Render every item below as a Markdown table with two columns, No. and Entry. Put each nonblank line in its own row, numbered consecutively, and omit the blank lines.

Top of RECORDS SHOWN

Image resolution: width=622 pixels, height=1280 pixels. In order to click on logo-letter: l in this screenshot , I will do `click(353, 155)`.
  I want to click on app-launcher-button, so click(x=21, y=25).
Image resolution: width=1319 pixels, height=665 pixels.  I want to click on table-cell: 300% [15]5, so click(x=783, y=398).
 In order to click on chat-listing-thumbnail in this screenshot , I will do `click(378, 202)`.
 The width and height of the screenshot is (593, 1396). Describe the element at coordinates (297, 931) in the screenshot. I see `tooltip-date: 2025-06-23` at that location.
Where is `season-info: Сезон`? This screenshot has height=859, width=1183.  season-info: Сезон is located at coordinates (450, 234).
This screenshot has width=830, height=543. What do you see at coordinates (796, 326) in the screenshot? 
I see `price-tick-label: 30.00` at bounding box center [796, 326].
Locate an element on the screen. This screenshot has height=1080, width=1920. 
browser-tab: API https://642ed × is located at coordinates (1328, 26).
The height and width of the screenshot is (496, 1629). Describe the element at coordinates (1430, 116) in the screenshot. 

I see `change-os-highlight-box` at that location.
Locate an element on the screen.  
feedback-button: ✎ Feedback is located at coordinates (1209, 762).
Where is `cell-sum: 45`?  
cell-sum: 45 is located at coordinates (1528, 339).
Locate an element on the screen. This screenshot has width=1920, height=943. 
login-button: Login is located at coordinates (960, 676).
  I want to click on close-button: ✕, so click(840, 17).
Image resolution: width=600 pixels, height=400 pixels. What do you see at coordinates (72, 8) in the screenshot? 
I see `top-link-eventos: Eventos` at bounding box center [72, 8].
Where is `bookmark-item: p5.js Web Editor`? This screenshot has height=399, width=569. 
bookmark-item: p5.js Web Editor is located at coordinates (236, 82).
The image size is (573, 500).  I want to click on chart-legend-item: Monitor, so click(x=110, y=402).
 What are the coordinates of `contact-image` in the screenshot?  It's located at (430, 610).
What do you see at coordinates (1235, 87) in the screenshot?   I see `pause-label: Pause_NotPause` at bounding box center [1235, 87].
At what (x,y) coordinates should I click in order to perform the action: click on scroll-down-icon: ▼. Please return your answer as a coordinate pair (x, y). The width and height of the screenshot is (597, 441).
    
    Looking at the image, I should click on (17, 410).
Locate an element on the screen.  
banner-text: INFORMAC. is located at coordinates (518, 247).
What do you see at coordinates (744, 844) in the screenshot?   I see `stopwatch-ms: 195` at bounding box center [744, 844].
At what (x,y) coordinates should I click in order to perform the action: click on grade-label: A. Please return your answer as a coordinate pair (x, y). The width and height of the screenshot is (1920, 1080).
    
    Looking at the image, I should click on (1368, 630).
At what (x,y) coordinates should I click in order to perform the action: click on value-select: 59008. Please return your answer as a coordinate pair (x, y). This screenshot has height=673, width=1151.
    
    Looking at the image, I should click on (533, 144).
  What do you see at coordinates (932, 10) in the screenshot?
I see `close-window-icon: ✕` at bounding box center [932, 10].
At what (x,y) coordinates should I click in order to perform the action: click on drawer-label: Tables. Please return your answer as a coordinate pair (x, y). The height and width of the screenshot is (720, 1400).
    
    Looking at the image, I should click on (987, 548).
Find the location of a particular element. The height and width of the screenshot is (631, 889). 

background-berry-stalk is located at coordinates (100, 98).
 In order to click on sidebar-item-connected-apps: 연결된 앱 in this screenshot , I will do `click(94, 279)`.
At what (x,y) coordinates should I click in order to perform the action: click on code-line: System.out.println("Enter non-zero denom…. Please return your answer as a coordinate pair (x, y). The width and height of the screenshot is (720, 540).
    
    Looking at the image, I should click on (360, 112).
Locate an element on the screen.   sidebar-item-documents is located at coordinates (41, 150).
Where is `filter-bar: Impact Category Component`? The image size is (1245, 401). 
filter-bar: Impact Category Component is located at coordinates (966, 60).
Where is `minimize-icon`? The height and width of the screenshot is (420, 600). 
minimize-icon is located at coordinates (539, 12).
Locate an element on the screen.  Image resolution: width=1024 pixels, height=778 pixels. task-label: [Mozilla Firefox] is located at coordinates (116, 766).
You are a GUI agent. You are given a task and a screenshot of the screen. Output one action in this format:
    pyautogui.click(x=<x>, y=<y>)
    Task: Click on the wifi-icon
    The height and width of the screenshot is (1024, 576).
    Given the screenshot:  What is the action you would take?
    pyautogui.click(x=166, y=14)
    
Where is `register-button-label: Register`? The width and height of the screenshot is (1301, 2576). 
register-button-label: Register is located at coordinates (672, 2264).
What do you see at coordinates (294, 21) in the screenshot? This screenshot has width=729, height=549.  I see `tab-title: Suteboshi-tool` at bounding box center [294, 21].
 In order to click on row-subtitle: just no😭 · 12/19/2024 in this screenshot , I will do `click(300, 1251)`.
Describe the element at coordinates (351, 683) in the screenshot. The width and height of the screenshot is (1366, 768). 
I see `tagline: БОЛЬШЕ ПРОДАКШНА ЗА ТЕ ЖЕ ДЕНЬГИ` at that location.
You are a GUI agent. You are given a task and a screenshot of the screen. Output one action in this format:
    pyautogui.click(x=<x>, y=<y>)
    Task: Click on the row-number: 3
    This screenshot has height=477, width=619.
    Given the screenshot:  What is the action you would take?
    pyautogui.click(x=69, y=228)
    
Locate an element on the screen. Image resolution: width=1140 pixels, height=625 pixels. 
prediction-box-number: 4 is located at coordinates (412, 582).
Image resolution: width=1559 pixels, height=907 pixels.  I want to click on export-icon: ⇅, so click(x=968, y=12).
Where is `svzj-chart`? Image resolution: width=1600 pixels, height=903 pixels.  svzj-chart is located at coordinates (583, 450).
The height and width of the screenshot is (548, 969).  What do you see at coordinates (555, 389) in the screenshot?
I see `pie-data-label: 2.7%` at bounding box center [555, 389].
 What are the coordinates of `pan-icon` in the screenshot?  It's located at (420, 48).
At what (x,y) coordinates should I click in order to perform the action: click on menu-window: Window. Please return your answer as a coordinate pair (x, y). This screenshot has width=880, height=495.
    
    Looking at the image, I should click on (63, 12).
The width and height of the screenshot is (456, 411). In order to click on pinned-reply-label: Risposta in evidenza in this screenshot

Bottom of RECORDS SHOWN

#### [SOLUTION TO THIS EXERCISE]
| No. | Entry |
|---|---|
| 1 | Image resolution: width=622 pixels, height=1280 pixels. In order to click on logo-letter: l in this screenshot , I will do `click(353, 155)`. |
| 2 |   I want to click on app-launcher-button, so click(x=21, y=25). |
| 3 | Image resolution: width=1319 pixels, height=665 pixels.  I want to click on table-cell: 300% [15]5, so click(x=783, y=398). |
| 4 |  In order to click on chat-listing-thumbnail in this screenshot , I will do `click(378, 202)`. |
| 5 |  The width and height of the screenshot is (593, 1396). Describe the element at coordinates (297, 931) in the screenshot. I see `tooltip-date: 2025-06-23` at that location. |
| 6 | Where is `season-info: Сезон`? This screenshot has height=859, width=1183.  season-info: Сезон is located at coordinates (450, 234). |
| 7 | This screenshot has width=830, height=543. What do you see at coordinates (796, 326) in the screenshot?  |
| 8 | I see `price-tick-label: 30.00` at bounding box center [796, 326]. |
| 9 | Locate an element on the screen. This screenshot has height=1080, width=1920.  |
| 10 | browser-tab: API https://642ed × is located at coordinates (1328, 26). |
| 11 | The height and width of the screenshot is (496, 1629). Describe the element at coordinates (1430, 116) in the screenshot.  |
| 12 | I see `change-os-highlight-box` at that location. |
| 13 | Locate an element on the screen.   |
| 14 | feedback-button: ✎ Feedback is located at coordinates (1209, 762). |
| 15 | Where is `cell-sum: 45`?   |
| 16 | cell-sum: 45 is located at coordinates (1528, 339). |
| 17 | Locate an element on the screen. This screenshot has width=1920, height=943.  |
| 18 | login-button: Login is located at coordinates (960, 676). |
| 19 |   I want to click on close-button: ✕, so click(840, 17). |
| 20 | Image resolution: width=600 pixels, height=400 pixels. What do you see at coordinates (72, 8) in the screenshot?  |
| 21 | I see `top-link-eventos: Eventos` at bounding box center [72, 8]. |
| 22 | Where is `bookmark-item: p5.js Web Editor`? This screenshot has height=399, width=569.  |
| 23 | bookmark-item: p5.js Web Editor is located at coordinates (236, 82). |
| 24 | The image size is (573, 500).  I want to click on chart-legend-item: Monitor, so click(x=110, y=402). |
| 25 |  What are the coordinates of `contact-image` in the screenshot?  It's located at (430, 610). |
| 26 | What do you see at coordinates (1235, 87) in the screenshot?   I see `pause-label: Pause_NotPause` at bounding box center [1235, 87]. |
| 27 | At what (x,y) coordinates should I click in order to perform the action: click on scroll-down-icon: ▼. Please return your answer as a coordinate pair (x, y). The width and height of the screenshot is (597, 441). |
| 28 |     Looking at the image, I should click on (17, 410). |
| 29 | Locate an element on the screen.   |
| 30 | banner-text: INFORMAC. is located at coordinates (518, 247). |
| 31 | What do you see at coordinates (744, 844) in the screenshot?   I see `stopwatch-ms: 195` at bounding box center [744, 844]. |
| 32 | At what (x,y) coordinates should I click in order to perform the action: click on grade-label: A. Please return your answer as a coordinate pair (x, y). The width and height of the screenshot is (1920, 1080). |
| 33 |     Looking at the image, I should click on (1368, 630). |
| 34 | At what (x,y) coordinates should I click in order to perform the action: click on value-select: 59008. Please return your answer as a coordinate pair (x, y). This screenshot has height=673, width=1151. |
| 35 |     Looking at the image, I should click on (533, 144). |
| 36 |   What do you see at coordinates (932, 10) in the screenshot? |
| 37 | I see `close-window-icon: ✕` at bounding box center [932, 10]. |
| 38 | At what (x,y) coordinates should I click in order to perform the action: click on drawer-label: Tables. Please return your answer as a coordinate pair (x, y). The height and width of the screenshot is (720, 1400). |
| 39 |     Looking at the image, I should click on (987, 548). |
| 40 | Find the location of a particular element. The height and width of the screenshot is (631, 889).  |
| 41 | background-berry-stalk is located at coordinates (100, 98). |
| 42 |  In order to click on sidebar-item-connected-apps: 연결된 앱 in this screenshot , I will do `click(94, 279)`. |
| 43 | At what (x,y) coordinates should I click in order to perform the action: click on code-line: System.out.println("Enter non-zero denom…. Please return your answer as a coordinate pair (x, y). The width and height of the screenshot is (720, 540). |
| 44 |     Looking at the image, I should click on (360, 112). |
| 45 | Locate an element on the screen.   sidebar-item-documents is located at coordinates (41, 150). |
| 46 | Where is `filter-bar: Impact Category Component`? The image size is (1245, 401).  |
| 47 | filter-bar: Impact Category Component is located at coordinates (966, 60). |
| 48 | Where is `minimize-icon`? The height and width of the screenshot is (420, 600).  |
| 49 | minimize-icon is located at coordinates (539, 12). |
| 50 | Locate an element on the screen.  Image resolution: width=1024 pixels, height=778 pixels. task-label: [Mozilla Firefox] is located at coordinates (116, 766). |
| 51 | You are a GUI agent. You are given a task and a screenshot of the screen. Output one action in this format: |
| 52 |     pyautogui.click(x=<x>, y=<y>) |
| 53 |     Task: Click on the wifi-icon |
| 54 |     The height and width of the screenshot is (1024, 576). |
| 55 |     Given the screenshot:  What is the action you would take? |
| 56 |     pyautogui.click(x=166, y=14) |
| 57 | Where is `register-button-label: Register`? The width and height of the screenshot is (1301, 2576).  |
| 58 | register-button-label: Register is located at coordinates (672, 2264). |
| 59 | What do you see at coordinates (294, 21) in the screenshot? This screenshot has width=729, height=549.  I see `tab-title: Suteboshi-tool` at bounding box center [294, 21]. |
| 60 |  In order to click on row-subtitle: just no😭 · 12/19/2024 in this screenshot , I will do `click(300, 1251)`. |
| 61 | Describe the element at coordinates (351, 683) in the screenshot. The width and height of the screenshot is (1366, 768).  |
| 62 | I see `tagline: БОЛЬШЕ ПРОДАКШНА ЗА ТЕ ЖЕ ДЕНЬГИ` at that location. |
| 63 | You are a GUI agent. You are given a task and a screenshot of the screen. Output one action in this format: |
| 64 |     pyautogui.click(x=<x>, y=<y>) |
| 65 |     Task: Click on the row-number: 3 |
| 66 |     This screenshot has height=477, width=619. |
| 67 |     Given the screenshot:  What is the action you would take? |
| 68 |     pyautogui.click(x=69, y=228) |
| 69 | Locate an element on the screen. Image resolution: width=1140 pixels, height=625 pixels.  |
| 70 | prediction-box-number: 4 is located at coordinates (412, 582). |
| 71 | Image resolution: width=1559 pixels, height=907 pixels.  I want to click on export-icon: ⇅, so click(x=968, y=12). |
| 72 | Where is `svzj-chart`? Image resolution: width=1600 pixels, height=903 pixels.  svzj-chart is located at coordinates (583, 450). |
| 73 | The height and width of the screenshot is (548, 969).  What do you see at coordinates (555, 389) in the screenshot? |
| 74 | I see `pie-data-label: 2.7%` at bounding box center [555, 389]. |
| 75 |  What are the coordinates of `pan-icon` in the screenshot?  It's located at (420, 48). |
| 76 | At what (x,y) coordinates should I click in order to perform the action: click on menu-window: Window. Please return your answer as a coordinate pair (x, y). This screenshot has width=880, height=495. |
| 77 |     Looking at the image, I should click on (63, 12). |
| 78 | The width and height of the screenshot is (456, 411). In order to click on pinned-reply-label: Risposta in evidenza in this screenshot |